19 Year Old Ernst Müller's Reisepäss (click to enlarge)
Our Friend Ernie
(December 18, 1903 - September 13, 2001)
Me, Cousin Ed, and The Boys are the last ones to get mushy about anything. Indeed, we
pride ourselves on our too-jaded-for-you core. But when it comes to Ernie, we get a
big lump in our throats. Because of Ernie, we will never again wonder where we're going to
spend the night or where our next meal will come from. In short, because of Ernie,
we are free to torment you fine folks with our little piece o'cybercrap!
What follows is our truly pathetic attempt to honor Ernie and what he called his
"hard but good life":
Ernst Konrad Müller was born in Ostheim,
a suburb of Stuttgart, the youngest of six children of Gustav, a cobbler,
and Marie, a housewife. He was named after Gustav's brother, who had immigrated to Ann Arbor.

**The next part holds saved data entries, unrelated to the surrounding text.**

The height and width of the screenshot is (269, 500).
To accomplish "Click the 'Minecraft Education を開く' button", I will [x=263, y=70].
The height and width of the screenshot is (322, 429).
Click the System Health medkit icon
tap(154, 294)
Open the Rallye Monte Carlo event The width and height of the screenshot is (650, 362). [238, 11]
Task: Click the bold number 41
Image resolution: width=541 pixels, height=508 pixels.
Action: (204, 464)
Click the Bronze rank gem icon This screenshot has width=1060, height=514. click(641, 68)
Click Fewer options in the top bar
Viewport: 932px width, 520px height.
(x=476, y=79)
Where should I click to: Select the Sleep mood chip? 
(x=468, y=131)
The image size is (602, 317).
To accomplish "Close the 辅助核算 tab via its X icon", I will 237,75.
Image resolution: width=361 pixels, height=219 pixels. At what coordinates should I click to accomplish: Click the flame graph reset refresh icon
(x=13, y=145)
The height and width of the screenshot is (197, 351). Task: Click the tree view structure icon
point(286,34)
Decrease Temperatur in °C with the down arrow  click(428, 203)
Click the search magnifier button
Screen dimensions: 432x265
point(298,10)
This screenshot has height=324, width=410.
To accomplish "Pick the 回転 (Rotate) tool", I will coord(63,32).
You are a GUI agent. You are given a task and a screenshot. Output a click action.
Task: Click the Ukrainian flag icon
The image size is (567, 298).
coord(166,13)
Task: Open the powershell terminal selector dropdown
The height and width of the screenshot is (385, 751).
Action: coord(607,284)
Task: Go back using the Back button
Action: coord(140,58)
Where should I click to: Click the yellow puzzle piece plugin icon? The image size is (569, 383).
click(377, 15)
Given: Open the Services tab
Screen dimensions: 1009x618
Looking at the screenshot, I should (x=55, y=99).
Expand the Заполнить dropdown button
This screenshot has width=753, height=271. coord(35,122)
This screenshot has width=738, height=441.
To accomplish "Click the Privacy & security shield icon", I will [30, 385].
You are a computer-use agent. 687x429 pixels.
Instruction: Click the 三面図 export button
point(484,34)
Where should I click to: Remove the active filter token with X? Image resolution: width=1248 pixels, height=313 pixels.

It was through Uncle that Ernie would get his start in the exciting world of pastries, but we're getting a little ahead of ourselves.
When The Kaiser
was at Das Wilhelmspalais,
he held at parade every Sunday at noon. Ernie and his sister would sit on the curb and watch Wilhelm lead his calvary as they marched up and down the main street.
Ernie with Mother and sister Berta (click to enlarge)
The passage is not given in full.